Несомненно то, что РАПП энергично вступала в защиту четкой классовой позиции в искусстве, против тенденций деидеологизации. Делалось это часто без должного такта и дифференцированного подхода к писателям из интеллигенции; ленинское требование разъяснять и убеждать нередко подменялось командованием, бесцеремонной «проработкой» инакомыслящих.
Помимо заострения внимания на роли литературы как идеологического фактора, РАПП как ни одна из литературных организаций тех лет концентрировала внимание писательской общественности на больших общеэстетических проблемах.
Усилия микрообъединений чаще всего были сосредоточены на частных вопросах, таких, как роль звука, образа, сюжета. Что же касается проблем общелитературного значения, то РАПП в их постановке имела известные преимущества перед микрообъединениями. Таковы проблемы художественного метода, современного героя, эпоса. При всех ошибках в подходе к ним эти проблемы имели больший резонанс и полнее выражали насущные нужды литературного развития.
И сильные и слабые стороны деятельности РАПП приобретали общелитературное значение. Это определялось размахом рапповского движения. Пленумы и конференции этой организации превращались в форум всесоюзного значения. Отрицательная репутация РАПП во многом обязана некоторым деятелям из руководства РАПП, вроде Родова и Авербаха, страдавшим болезнью «вождизма», комчванством, политиканством.
Массовость организации, разумеется, усиливала и резонанс ошибок ее руководящей верхушки, но нельзя забывать о волне творчества, инициативы, поднимавшейся из глубины рабочего класса, трудового народа, примкнувшей к движению демократической интеллигенции. Деятельность РАПП была в поле зрения всей литературной и советской общественности.
Заключение
В атмосфере бурного роста нового общества шло формирование нового типа писателя. Это не могло не оказать решающего влияния и на судьбу литературных группировок 20-х годов.

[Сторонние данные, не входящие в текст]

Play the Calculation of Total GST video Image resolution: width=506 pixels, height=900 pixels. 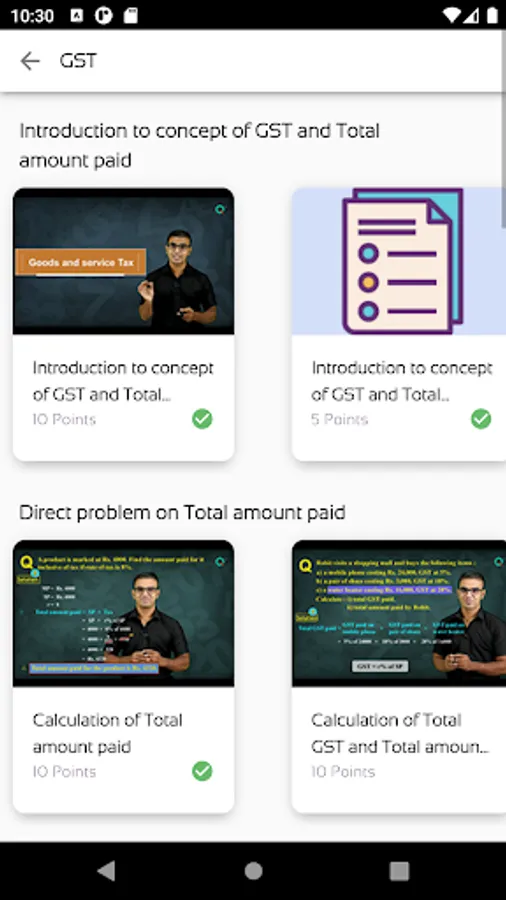(399, 614)
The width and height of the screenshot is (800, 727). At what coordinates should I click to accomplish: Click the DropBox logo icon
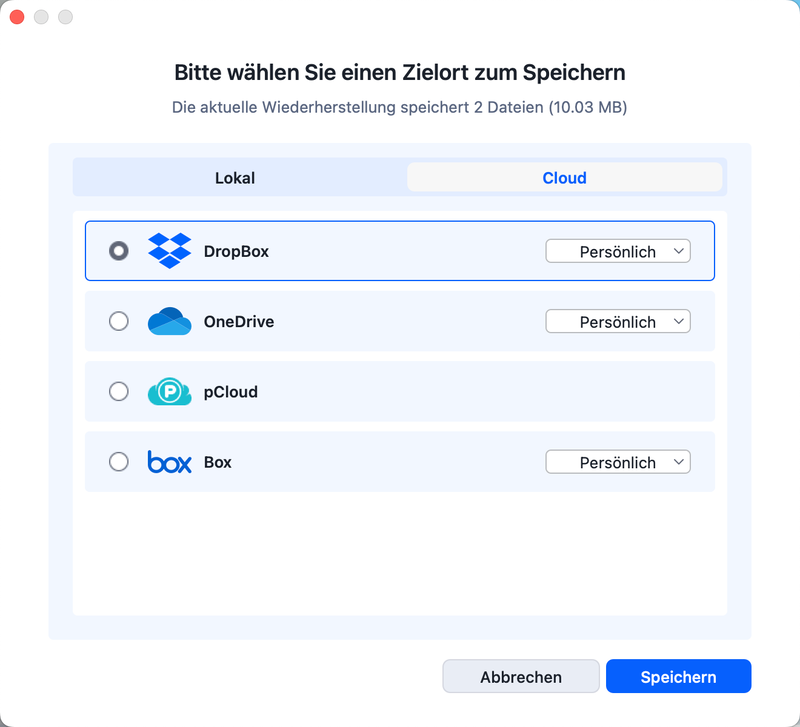coord(169,251)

Леф конструктивизм, «Серапионовы братья» были объединениями творческой интеллигенции. В те же годы создавались объединения, выступавшие от имени пролетариата (Российская ассоциация пролетарских писателей, пли РАПП), от имени крестьянства (Всероссийское общество крестьянских писателей, или BOKJI).
Участники объединения «Серапионовы братья» внесли заметный вклад в советскую литературу. Но не потому, что оказывались верны принципам аполитичности, формализма и эстетизма, как утверждают зарубежные «советологи», а потому, что оказались в состоянии преодолеть чуждые влияния. Особенно большую роль в этом отношении сыграл Горький.
Ошибки РАПП были обстоятельно раскритикованы сразу же после ликвидации этой организации. Некоторые из них стали заметнее позже. Но в историческом аспекте ясно также, что они не серьезнее, чем, скажем, ошибки «Серапионовых братьев», Лефа или «Перевала». Большую часть рапповцев не упрекнешь ни в отсутствии преданности революции, ни в нежелании бороться за искусство, созвучное эпохе.
В тех случаях, когда в литературном объединении сталкивались заинтересованность в победе революции и одновременно стремление отстоять независимость художественного творчества от утверждавшейся в новом обществе идеологии, это вносило в деятельность объединения глубокие противоречия. Значение и судьба объединения во многом зависели от того, какая из этих противоборствующих внутри него тенденций возобладает.
Время требовало объединения всех сил, искренне жаждавших участвовать в социалистическом преобразовании страны.
Список использованной литературы
- «История русской советской литературы». – М., «Просвещение»,1993.
- Андреева Л.Г. «История зарубежной литературы ХХ века». – М.,1980.
- Меркин Г.С. «Русская литература ХХ века». Часть 2. – М .,1995.